Dwight arrivò proprio qualche minuto dopo. Ross non conosceva nessun altro dopo di lui che fosse così diligente. Lo aveva incontrato alle superiori, alle selezioni per la squadra di calcio e dopo una semplice chiacchierata negli spogliatoi erano diventati inseparabili. Quando Ross lo aveva presentato agli amici, era entrato automaticamente nella cricca.
Era di un anno più piccolo di lui, biondo e con occhi chiari come quelli di George, ma a differenza sua era timido e gentile e sempre con un sorriso radioso stampato in volto. Ross lo trovava un bravo calciatore, ma Dwight sperava soltanto che i risultati sui campi da gioco gli permettessero di ottenere una borsa di studio per università prestigiose in cui avere l'opportunità di studiare medicina.

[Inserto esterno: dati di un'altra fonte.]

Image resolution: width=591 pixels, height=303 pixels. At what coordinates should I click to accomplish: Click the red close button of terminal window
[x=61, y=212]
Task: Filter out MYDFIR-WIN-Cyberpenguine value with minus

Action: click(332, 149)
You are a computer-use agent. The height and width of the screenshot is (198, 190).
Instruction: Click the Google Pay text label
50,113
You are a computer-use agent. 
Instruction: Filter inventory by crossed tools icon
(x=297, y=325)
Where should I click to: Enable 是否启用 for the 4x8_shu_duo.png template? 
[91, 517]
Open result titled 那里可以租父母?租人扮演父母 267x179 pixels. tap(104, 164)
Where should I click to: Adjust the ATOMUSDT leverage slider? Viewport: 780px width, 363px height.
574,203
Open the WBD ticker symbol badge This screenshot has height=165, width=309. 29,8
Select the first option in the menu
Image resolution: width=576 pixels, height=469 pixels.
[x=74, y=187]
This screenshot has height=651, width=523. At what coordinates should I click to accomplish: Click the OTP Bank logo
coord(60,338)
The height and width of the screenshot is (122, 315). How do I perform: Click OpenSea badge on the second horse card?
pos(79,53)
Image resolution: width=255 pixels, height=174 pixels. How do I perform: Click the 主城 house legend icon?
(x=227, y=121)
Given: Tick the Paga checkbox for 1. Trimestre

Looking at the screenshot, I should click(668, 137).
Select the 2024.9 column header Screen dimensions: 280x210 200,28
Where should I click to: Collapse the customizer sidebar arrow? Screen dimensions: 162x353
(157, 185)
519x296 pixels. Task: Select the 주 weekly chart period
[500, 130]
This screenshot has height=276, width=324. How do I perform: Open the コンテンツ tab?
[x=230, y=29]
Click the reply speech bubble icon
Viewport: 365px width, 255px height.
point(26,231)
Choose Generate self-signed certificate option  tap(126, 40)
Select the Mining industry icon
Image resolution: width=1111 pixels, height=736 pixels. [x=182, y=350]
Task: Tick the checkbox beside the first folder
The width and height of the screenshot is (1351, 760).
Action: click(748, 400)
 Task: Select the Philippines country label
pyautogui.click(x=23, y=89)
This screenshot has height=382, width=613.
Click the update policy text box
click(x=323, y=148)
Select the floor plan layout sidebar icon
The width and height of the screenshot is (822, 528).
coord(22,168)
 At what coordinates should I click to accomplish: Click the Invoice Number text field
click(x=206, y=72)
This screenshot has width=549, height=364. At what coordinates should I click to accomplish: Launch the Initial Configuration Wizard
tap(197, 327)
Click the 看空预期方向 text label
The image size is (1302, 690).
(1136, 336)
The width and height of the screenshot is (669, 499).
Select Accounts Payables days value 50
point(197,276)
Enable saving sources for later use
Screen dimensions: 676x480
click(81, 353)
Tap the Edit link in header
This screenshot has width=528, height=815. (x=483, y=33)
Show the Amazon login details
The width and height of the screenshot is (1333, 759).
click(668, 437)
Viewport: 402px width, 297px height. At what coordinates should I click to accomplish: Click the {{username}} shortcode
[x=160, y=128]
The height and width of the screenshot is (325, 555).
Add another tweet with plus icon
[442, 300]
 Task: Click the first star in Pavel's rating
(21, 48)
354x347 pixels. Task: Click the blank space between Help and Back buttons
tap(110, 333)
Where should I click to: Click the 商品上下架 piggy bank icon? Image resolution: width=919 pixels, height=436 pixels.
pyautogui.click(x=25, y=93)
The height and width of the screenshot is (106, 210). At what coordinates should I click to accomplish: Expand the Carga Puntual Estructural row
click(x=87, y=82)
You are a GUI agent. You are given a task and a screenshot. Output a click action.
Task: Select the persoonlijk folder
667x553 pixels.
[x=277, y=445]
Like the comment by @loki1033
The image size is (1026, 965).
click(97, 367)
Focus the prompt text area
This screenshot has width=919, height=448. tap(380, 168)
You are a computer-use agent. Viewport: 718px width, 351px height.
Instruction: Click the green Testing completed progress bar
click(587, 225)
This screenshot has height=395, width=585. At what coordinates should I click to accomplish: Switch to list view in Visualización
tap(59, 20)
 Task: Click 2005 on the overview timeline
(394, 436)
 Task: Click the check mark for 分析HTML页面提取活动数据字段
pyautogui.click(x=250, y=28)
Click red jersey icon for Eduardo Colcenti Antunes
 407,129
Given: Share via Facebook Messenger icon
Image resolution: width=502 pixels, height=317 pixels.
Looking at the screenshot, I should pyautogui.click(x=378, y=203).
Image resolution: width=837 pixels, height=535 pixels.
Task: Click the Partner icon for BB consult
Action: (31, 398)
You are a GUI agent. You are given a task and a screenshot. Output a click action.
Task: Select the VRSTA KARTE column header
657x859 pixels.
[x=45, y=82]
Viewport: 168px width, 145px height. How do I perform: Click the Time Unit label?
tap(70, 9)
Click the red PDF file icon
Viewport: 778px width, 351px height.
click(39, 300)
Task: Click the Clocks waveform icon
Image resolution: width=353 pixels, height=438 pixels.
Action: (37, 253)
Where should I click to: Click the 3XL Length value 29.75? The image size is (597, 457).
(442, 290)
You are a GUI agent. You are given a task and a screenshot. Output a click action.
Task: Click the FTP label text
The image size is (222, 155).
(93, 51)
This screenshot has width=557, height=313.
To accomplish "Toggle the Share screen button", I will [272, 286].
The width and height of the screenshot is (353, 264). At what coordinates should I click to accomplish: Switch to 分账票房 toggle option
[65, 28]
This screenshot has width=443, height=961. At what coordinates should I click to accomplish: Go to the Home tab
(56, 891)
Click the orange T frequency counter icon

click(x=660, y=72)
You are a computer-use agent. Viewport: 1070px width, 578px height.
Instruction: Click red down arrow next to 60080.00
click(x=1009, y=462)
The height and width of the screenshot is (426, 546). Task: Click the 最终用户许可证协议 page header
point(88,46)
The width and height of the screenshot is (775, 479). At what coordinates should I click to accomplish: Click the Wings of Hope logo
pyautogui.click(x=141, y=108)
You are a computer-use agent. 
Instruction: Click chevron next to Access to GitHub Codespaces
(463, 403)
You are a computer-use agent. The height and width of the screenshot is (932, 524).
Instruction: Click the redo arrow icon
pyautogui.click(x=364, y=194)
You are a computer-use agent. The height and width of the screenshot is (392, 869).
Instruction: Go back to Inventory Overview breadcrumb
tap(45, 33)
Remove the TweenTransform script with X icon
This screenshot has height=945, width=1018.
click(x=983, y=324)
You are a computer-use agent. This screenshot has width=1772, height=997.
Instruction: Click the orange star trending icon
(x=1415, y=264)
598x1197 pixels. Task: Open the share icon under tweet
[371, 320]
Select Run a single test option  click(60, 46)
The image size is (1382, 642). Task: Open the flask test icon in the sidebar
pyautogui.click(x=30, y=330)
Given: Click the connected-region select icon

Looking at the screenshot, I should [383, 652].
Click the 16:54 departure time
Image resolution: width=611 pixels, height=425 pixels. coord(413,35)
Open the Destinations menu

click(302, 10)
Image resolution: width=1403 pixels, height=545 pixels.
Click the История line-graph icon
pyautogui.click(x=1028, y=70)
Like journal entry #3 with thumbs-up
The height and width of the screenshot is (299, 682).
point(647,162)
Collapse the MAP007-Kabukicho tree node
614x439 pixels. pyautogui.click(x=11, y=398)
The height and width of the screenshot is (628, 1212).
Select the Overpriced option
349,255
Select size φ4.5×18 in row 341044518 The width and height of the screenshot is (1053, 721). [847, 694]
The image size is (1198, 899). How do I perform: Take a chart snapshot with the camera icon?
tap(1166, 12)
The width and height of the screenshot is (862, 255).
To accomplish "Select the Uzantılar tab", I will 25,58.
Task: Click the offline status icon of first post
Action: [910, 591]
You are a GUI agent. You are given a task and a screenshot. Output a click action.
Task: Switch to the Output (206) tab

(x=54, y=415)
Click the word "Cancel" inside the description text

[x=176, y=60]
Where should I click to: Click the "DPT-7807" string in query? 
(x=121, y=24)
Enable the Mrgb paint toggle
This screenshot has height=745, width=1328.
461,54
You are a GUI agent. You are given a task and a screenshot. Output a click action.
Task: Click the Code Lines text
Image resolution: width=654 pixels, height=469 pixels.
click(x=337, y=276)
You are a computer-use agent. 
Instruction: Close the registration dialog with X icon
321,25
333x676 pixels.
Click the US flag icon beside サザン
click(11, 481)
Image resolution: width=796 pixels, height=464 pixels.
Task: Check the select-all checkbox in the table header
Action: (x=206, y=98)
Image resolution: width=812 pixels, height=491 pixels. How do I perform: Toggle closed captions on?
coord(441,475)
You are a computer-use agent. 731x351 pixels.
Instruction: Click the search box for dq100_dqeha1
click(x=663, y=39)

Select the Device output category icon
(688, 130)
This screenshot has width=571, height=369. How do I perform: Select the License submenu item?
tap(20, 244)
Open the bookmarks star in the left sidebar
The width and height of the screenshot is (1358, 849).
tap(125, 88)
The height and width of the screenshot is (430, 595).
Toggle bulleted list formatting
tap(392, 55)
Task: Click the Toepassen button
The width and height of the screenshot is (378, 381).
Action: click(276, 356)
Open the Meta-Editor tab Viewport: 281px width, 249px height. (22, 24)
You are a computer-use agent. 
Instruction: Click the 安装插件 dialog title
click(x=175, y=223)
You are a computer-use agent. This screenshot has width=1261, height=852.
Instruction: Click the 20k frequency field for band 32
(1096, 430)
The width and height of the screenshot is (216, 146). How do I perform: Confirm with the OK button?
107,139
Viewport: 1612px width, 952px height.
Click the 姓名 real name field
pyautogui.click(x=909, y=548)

"Ciao ragazzi!" esclamò, con uno dei suoi soliti sorrisi. Seppur stanco, sembrava stare meglio di lui e George messi insieme. "Come state?"
"Il ragazzo qui dice che vuole spararsi" fece George, indicando con un dito Ross al suo fianco.
"E lui vuole avere l'onore di premere il grilletto" ridacchiò invece il giovane Poldark dall'altra parte.
Dwight rise a sua volta, ma poi il suo sguardo si fece più serio e preoccupato. Gettò un'occhiata al cortile della scuola.
"Sono già arrivati?" domandò, alludendo evidentemente alla nuova coppietta.
"No" tagliò corto Ross.
"Sembri una spia di un pessimo film di spionaggio" commentò George, rivolgendosi a Dwight. "Comunque, parlando del diavolo..."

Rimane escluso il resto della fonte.